[YOUR ASSIGNMENT]: From the entries below, reproduce exactly the lines from the one with "Task: View 172" through the one with "Task: Tap 聊天记录、文件清理 hint text", both included, without images.

[Data excerpts]

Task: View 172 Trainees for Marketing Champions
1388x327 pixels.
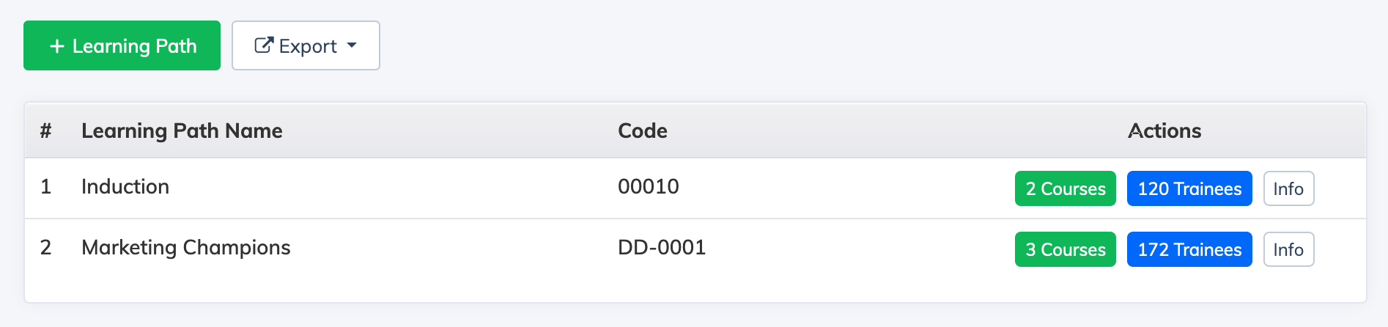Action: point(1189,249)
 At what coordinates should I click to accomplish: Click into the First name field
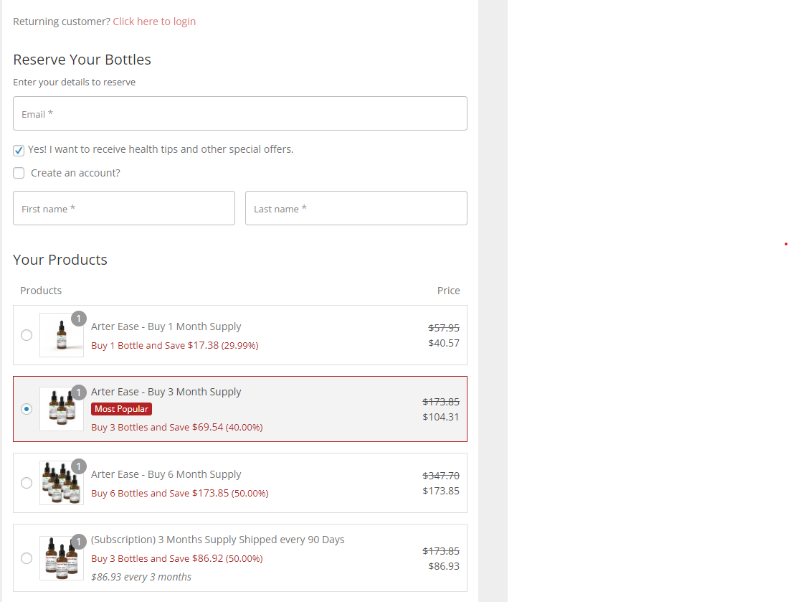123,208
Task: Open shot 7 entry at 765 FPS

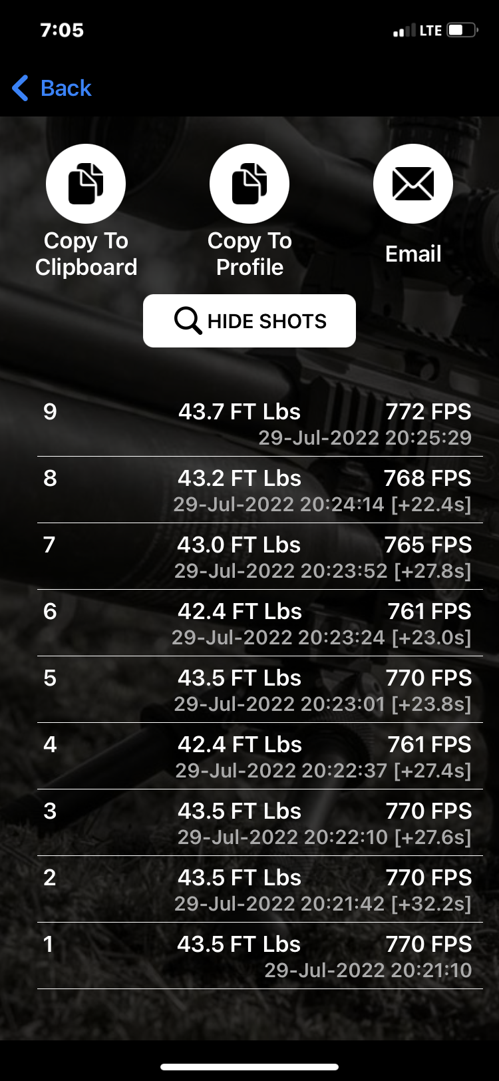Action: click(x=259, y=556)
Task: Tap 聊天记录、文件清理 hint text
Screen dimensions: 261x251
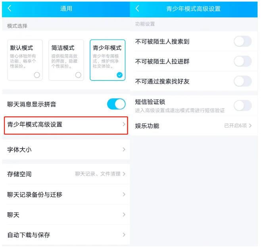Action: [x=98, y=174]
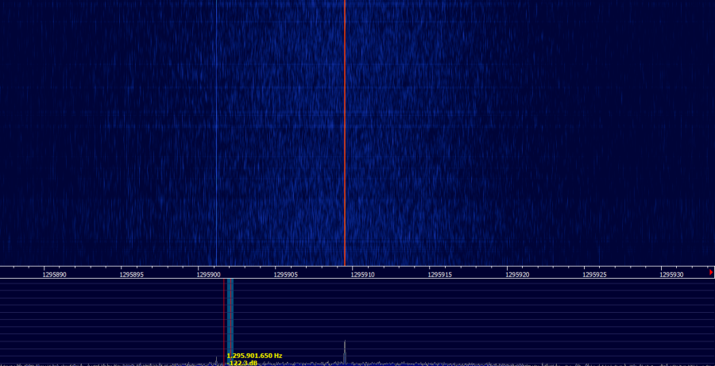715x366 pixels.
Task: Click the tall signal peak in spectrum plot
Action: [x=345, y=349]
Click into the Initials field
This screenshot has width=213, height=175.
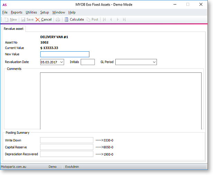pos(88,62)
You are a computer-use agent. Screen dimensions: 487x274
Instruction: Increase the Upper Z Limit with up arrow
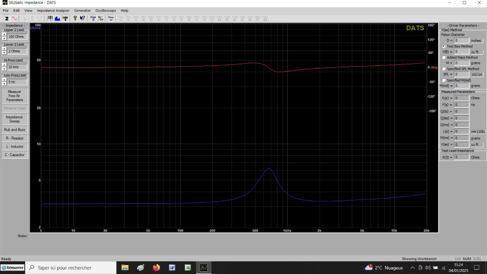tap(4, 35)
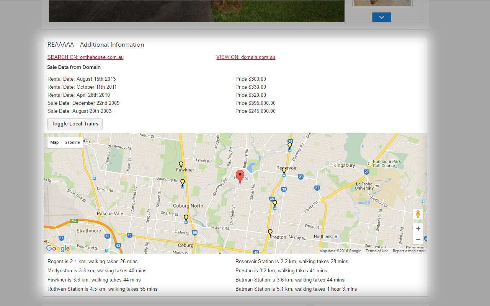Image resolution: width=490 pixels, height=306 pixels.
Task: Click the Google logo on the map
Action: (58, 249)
...
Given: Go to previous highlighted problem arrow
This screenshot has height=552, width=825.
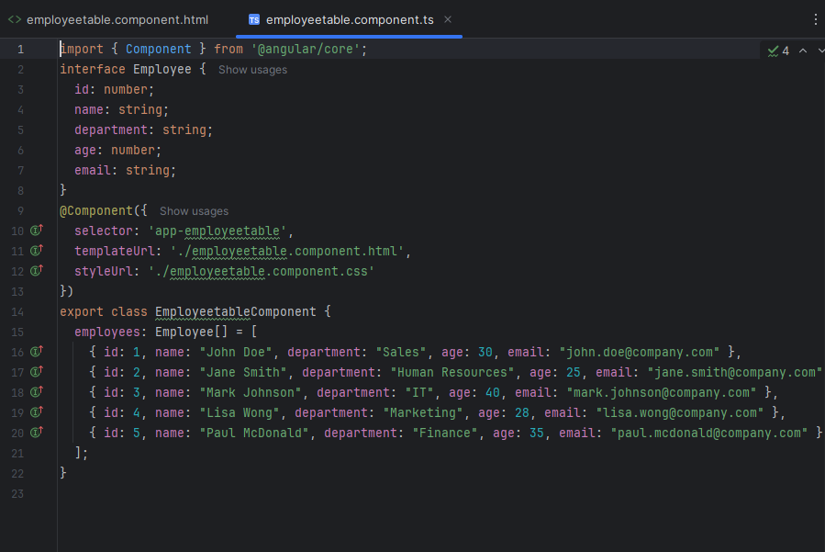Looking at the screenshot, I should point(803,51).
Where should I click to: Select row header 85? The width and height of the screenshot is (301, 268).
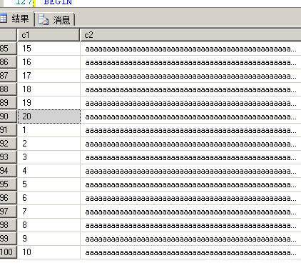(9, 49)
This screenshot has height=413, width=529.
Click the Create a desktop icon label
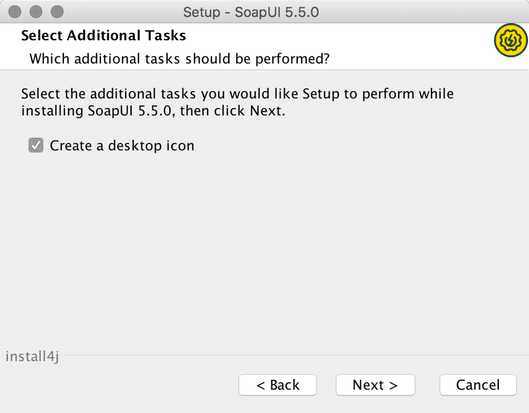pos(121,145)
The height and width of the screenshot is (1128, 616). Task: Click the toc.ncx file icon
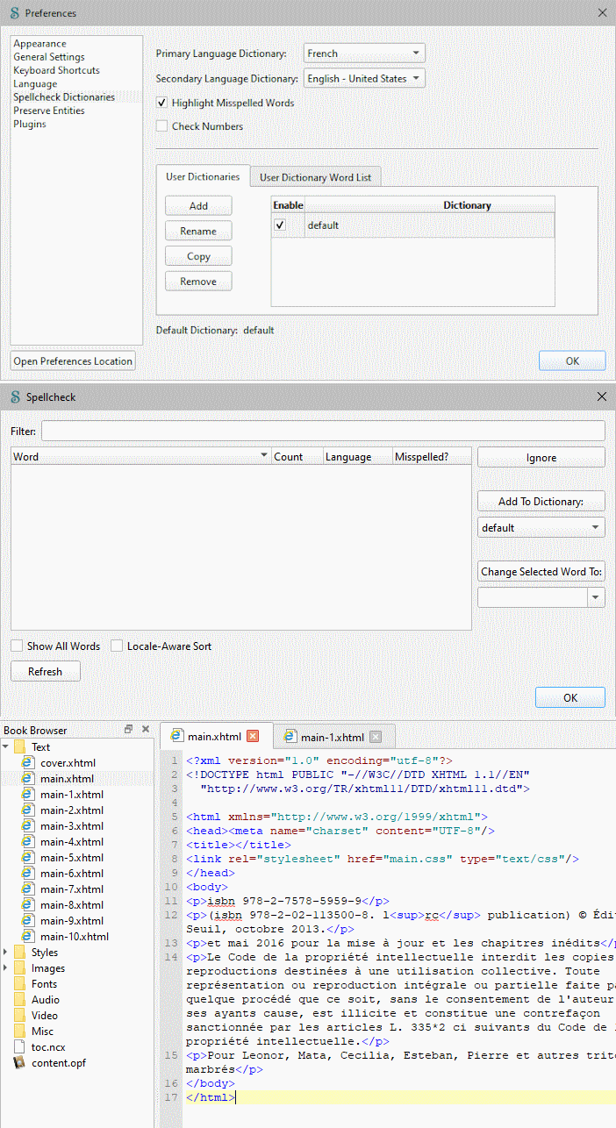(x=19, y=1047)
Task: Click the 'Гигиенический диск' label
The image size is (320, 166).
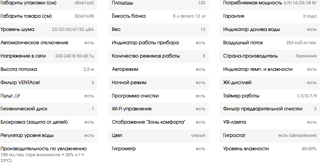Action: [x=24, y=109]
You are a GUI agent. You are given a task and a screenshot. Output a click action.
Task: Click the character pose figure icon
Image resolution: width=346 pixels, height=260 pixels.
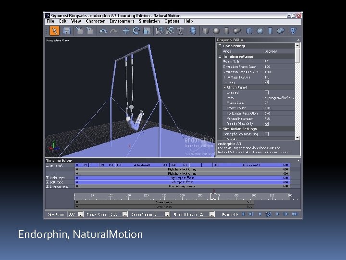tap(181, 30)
--
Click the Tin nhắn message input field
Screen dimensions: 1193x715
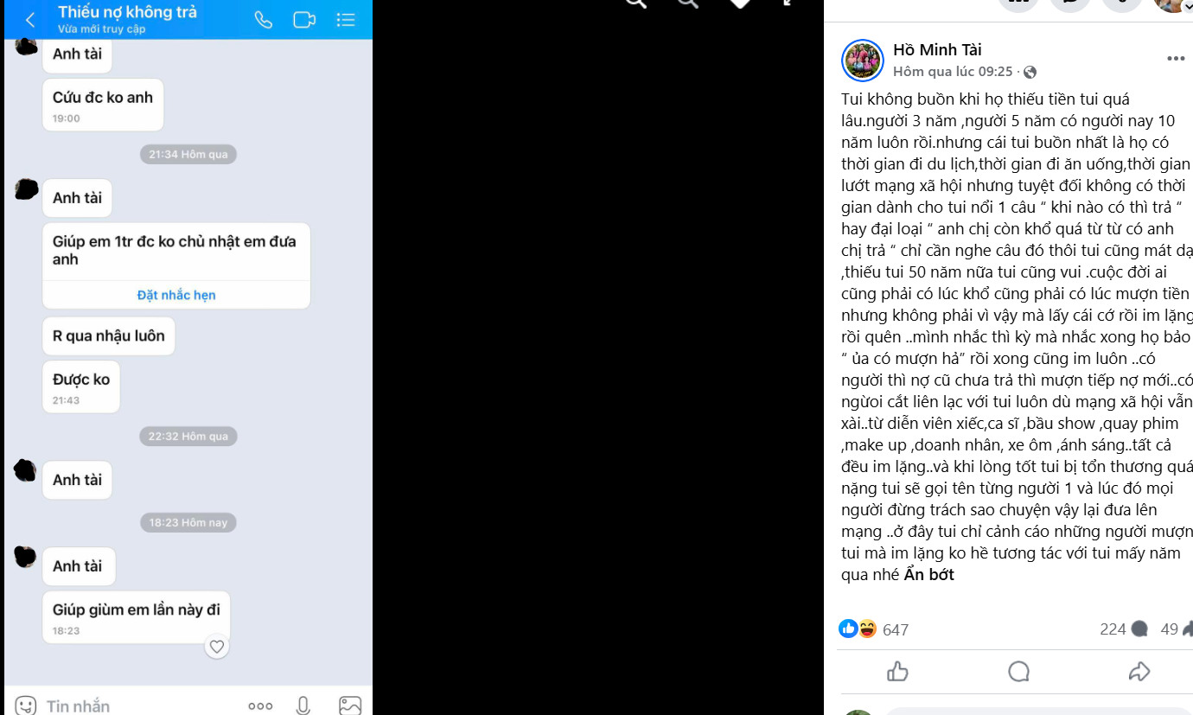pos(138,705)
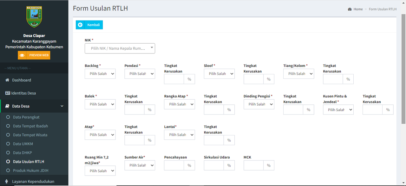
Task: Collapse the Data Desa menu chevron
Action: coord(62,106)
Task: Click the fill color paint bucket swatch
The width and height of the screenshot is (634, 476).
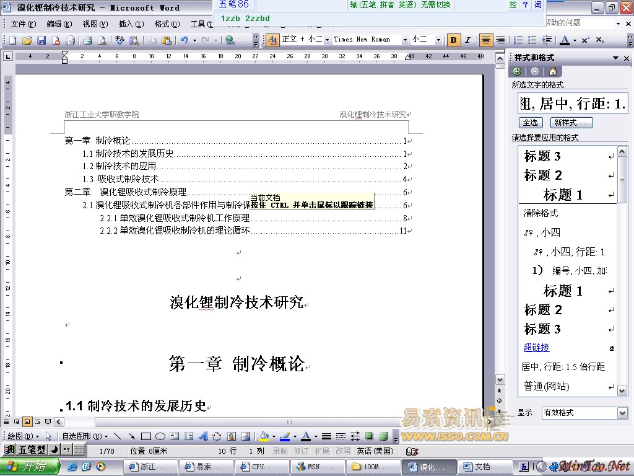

[TASK RESULT]:
Task: View 172 Trainees for Marketing Champions
1388x327 pixels.
Action: point(1189,249)
 At what coordinates should I click to accomplish: Click into the First name field
123,208
Task: Open shot 7 entry at 765 FPS

Action: click(x=259, y=556)
Task: Tap 聊天记录、文件清理 hint text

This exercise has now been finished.